Concept

ForML aims to address a wide spectrum of challenges emerging from classical ML projects. It combines a unique set of features to help with all of the project phases starting from research and prototyping to delivery and beyond.

The following table presents a quick overview of the key features brought by ForML:

Merit

Contributing factor

flexibility, agility

iterative development, continuous experimentation, optional interactivity

unification, reusability

project structure convention, high-level workflow API

reproducibility, consistency

versioned pipeline artifacts, native operator modality

portability, operability

multilevel abstraction, pluggable provisioning, runtime independence

Conceptually these features can be split into two domains as presented in the next sections. The first one is approaching a project from its implementation perspective and the other is dealing with its operational aspects.

Project Formalization

Formalization is the prime concept ForML is built upon. Having a common component structure for ML projects, an expression API for their workflows and generic DSL describing the required data sources leads to a cleaner implementation that is easier to maintain, extend or exchange between different environments.

Project Component Structure

ForML introduces its convention for organizing machine learning projects on the module level. This is to have some common basic structure that can be understood across projects and help (not only) ForML itself to understand the project just by visiting the expected places.

More details about the project layout are explained in the Project sections.

Data Source DSL

ForML comes with custom DSL for specifying the data sources required by the project. This allows to decouple the project from particular data formats and storages and only refer to it using catalogized schemas. It is then down to the particular execution platform to feed the project pipeline with the actual data based on the given DSL query.

Example of data source DSL:

student.join(person, student.surname == person.surname) \
        .join(school, student.school == school.sid) \
        .select(student.surname.alias('student'), school['name'], function.Cast(student.score, kind.String())) \
        .where(student.score < 2) \
        .orderby(student.level, student.score)

Full guide and the DSL references can be found in the Data Source DSL sections.

Workflow Expression API

ForML provides a convenient interface for describing the project workflow using high-level expressions for operator compositions that transparently expand into a low-level acyclic task dependency graph (DAG) of primitive actors. Based on the internal architecture of operators, ForML is able to derive different DAG shapes from the same workflow depending on the actual lifecycle phase implementing the requested pipeline mode. This leaves the workflow definition very clean with all the main complexity being carried out in lower layers.

Example of simple workflow:

FLOW = SimpleImputer(strategy='mean') >> LogisticRegression(max_iter=3, solver='lbfgs')

More on the Operators and Actors is discussed in the Workflow sections. See also the Lifecycle sections for details on the supported pipeline modes.

Runtime Independence

ForML has been carefully designed to entirely abstract away all of the fundamental runtime dependencies so that project implementation is decoupled from any particular execution mechanism, storage technology, or data format. This allows running the same unchanged project against an arbitrary combination of these runtime providers.
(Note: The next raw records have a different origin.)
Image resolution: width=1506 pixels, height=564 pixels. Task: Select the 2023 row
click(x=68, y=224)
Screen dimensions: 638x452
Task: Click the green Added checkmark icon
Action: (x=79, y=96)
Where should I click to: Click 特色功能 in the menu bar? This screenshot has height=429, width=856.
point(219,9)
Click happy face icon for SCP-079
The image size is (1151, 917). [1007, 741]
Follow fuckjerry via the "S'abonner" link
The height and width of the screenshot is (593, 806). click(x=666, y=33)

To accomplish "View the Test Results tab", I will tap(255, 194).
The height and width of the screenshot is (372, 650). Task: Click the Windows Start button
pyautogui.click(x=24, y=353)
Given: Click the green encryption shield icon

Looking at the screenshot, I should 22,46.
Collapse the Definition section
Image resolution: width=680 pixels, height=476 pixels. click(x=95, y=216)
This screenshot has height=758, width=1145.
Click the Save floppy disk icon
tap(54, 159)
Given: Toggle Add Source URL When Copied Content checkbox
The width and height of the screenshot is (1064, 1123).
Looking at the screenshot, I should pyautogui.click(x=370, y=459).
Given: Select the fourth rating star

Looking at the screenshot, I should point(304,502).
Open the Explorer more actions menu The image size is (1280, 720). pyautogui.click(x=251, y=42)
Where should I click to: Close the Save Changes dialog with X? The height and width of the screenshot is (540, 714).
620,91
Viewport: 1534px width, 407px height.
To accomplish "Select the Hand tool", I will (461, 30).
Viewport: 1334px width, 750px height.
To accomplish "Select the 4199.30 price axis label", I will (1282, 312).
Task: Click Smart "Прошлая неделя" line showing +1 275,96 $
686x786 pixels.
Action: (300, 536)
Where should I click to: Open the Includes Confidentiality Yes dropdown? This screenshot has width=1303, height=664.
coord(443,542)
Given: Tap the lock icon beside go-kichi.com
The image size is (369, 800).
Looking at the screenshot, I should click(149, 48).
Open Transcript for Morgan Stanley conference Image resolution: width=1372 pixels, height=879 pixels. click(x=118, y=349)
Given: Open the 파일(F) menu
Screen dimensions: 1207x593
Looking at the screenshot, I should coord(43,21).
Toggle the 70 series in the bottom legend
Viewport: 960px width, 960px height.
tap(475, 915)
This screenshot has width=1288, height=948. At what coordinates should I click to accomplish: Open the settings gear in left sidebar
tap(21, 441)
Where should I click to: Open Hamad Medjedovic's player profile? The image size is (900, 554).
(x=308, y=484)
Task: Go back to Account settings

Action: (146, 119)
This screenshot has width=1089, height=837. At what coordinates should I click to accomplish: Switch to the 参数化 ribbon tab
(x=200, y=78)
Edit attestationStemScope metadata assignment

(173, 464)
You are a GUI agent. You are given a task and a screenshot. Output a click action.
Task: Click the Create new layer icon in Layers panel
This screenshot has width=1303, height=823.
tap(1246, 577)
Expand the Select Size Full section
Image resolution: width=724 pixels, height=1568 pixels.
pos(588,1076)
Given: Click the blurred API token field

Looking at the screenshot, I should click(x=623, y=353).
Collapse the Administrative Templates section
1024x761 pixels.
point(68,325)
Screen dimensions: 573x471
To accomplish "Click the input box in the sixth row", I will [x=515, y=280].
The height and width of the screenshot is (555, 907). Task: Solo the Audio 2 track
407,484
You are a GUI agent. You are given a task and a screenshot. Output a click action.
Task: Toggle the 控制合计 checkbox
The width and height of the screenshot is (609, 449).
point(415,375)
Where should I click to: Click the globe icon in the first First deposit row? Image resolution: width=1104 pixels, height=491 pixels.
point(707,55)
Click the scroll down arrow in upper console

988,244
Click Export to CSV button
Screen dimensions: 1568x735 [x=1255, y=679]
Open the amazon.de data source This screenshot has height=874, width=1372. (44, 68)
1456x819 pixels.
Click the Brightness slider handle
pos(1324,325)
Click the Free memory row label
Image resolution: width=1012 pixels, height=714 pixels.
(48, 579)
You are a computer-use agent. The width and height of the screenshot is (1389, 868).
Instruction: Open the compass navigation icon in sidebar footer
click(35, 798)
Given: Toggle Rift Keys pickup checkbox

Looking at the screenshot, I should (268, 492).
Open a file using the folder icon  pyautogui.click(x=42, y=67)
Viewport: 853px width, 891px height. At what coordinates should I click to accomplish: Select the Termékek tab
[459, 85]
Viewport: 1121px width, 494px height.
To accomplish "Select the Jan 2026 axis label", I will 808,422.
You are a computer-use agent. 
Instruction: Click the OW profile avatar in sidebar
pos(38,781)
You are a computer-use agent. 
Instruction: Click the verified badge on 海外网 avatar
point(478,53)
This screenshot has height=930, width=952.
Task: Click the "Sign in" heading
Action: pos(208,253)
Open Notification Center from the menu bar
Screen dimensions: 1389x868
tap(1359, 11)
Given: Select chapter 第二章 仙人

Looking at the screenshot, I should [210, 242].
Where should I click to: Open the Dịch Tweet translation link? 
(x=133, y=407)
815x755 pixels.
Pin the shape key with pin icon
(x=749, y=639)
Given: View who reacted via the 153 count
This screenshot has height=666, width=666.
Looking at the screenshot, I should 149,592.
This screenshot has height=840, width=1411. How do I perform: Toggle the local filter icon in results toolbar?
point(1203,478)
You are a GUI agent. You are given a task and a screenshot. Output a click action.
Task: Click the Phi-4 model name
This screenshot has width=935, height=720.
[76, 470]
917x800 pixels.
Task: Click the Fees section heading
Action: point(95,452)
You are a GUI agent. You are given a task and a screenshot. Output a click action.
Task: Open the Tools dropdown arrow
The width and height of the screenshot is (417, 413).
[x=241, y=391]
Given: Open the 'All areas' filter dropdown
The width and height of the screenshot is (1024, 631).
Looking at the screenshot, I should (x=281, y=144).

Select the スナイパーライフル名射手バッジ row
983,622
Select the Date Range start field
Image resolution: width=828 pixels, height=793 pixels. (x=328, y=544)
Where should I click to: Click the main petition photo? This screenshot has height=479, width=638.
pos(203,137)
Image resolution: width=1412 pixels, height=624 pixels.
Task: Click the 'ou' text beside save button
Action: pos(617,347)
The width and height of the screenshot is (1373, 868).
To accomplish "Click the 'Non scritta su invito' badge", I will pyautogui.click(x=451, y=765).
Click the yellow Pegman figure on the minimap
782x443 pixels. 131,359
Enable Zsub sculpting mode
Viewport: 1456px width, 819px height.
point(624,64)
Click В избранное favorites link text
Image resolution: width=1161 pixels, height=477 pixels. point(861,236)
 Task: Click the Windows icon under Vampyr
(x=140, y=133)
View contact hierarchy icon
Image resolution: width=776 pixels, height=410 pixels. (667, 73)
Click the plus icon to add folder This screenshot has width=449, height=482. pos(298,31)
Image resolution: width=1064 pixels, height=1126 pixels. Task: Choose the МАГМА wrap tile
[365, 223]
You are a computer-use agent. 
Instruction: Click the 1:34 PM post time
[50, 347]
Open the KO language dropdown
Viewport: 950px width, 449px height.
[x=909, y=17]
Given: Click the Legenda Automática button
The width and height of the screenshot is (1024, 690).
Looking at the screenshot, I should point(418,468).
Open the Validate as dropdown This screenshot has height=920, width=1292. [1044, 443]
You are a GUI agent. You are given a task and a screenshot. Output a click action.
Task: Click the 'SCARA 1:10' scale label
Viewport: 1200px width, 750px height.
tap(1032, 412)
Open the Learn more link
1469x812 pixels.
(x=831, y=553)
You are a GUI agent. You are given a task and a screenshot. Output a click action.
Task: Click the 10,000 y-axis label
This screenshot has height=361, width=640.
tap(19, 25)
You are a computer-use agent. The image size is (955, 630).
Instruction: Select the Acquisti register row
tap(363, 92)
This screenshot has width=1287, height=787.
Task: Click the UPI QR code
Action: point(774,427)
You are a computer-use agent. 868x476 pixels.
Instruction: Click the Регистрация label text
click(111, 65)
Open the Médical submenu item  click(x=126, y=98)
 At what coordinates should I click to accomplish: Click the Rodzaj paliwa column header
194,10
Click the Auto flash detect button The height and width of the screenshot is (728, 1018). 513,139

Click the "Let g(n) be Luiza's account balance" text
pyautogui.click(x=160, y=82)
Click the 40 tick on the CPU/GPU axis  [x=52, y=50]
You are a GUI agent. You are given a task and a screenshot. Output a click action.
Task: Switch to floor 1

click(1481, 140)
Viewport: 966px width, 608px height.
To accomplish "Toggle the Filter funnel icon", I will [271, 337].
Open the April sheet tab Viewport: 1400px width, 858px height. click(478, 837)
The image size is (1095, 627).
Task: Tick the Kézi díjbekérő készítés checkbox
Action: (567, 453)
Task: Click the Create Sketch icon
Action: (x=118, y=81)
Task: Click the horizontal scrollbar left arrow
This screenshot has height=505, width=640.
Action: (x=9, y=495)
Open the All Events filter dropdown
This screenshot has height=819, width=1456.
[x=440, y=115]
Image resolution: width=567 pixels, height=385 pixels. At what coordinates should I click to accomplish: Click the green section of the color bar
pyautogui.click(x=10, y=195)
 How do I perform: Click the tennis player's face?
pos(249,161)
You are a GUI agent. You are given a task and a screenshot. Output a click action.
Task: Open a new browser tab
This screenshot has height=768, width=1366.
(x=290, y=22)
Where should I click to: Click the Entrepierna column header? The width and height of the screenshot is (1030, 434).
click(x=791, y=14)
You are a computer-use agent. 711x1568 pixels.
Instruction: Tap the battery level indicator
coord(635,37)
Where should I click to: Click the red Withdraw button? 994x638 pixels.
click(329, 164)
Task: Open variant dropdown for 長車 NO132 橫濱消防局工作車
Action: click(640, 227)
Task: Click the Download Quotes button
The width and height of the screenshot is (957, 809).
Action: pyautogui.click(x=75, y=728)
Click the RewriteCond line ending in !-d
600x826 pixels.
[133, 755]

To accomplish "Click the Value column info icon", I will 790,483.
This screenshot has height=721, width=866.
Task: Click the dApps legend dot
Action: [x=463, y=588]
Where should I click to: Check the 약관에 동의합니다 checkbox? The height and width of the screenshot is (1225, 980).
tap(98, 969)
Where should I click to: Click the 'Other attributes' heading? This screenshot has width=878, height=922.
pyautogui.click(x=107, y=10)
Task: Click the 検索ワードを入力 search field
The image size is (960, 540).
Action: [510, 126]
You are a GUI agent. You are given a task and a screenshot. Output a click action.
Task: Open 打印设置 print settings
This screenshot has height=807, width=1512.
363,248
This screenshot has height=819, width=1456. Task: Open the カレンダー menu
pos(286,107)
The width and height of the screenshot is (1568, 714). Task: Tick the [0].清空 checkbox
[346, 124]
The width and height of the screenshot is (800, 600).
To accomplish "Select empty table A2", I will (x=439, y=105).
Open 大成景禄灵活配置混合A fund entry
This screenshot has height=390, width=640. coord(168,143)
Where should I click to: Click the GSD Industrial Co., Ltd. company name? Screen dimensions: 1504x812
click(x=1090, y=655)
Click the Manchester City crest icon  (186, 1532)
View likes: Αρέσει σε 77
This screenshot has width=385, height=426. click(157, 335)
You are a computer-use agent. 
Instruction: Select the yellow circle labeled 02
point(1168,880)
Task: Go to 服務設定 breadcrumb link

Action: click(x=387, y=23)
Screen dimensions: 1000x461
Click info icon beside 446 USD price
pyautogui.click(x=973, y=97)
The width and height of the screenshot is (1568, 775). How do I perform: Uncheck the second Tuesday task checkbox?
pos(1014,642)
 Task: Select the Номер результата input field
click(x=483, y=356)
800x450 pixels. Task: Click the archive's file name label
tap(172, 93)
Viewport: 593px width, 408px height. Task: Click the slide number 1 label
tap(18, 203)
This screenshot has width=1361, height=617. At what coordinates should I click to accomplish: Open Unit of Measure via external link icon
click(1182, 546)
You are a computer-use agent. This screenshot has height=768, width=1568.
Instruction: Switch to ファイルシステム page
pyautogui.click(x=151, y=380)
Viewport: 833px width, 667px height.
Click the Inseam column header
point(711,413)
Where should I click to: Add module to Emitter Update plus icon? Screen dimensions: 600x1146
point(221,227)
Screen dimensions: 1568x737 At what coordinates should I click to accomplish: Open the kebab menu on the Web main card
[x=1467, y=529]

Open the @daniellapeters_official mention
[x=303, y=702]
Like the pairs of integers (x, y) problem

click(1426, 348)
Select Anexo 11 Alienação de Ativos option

Specific providers are selected by the configuration of the runtime environment called simply the Platform.

Data Providers & Result Consumers

The data source DSL defined within the project gets transcoded into a reader-specific ETL code and then served by one of the available schema-matching feed providers. Feeds can potentially serve an arbitrary number of data sources that are advertised against the same schema catalogs referred by projects. A platform can be preconfigured with multiple different feeds held in a pool which at query time selects the most suitable feed to serve the given project query.

Similarly, any output produced by the ForML pipeline gets captured by the platform and sent to a configured sink. A platform can specify different sink provider for each pipeline mode.

See the Input & Output sections for more info about the related concepts.

Persistence

A fundamental aspect of a project lifecycle is the pipeline state transition occurring during train and/or tune modes. Each of these transitions produces a new Generation. Generations based on the same build of a project belong to one Lineage.

Both Lineages and Generations are project artifacts that require persistent runtime storage called Registry that allows publishing, locating and fetching these entities. See the Model Registry section for the list of existing registry implementations and their configurations.

Execution

At runtime, the native actor DAG produced through the operator composition gets transformed to a representation of the selected third-party task dependency runner and the actual execution is carried under its control.

The list of supported runners shipped with ForML and their documentation can be found in the Pipeline Runner section.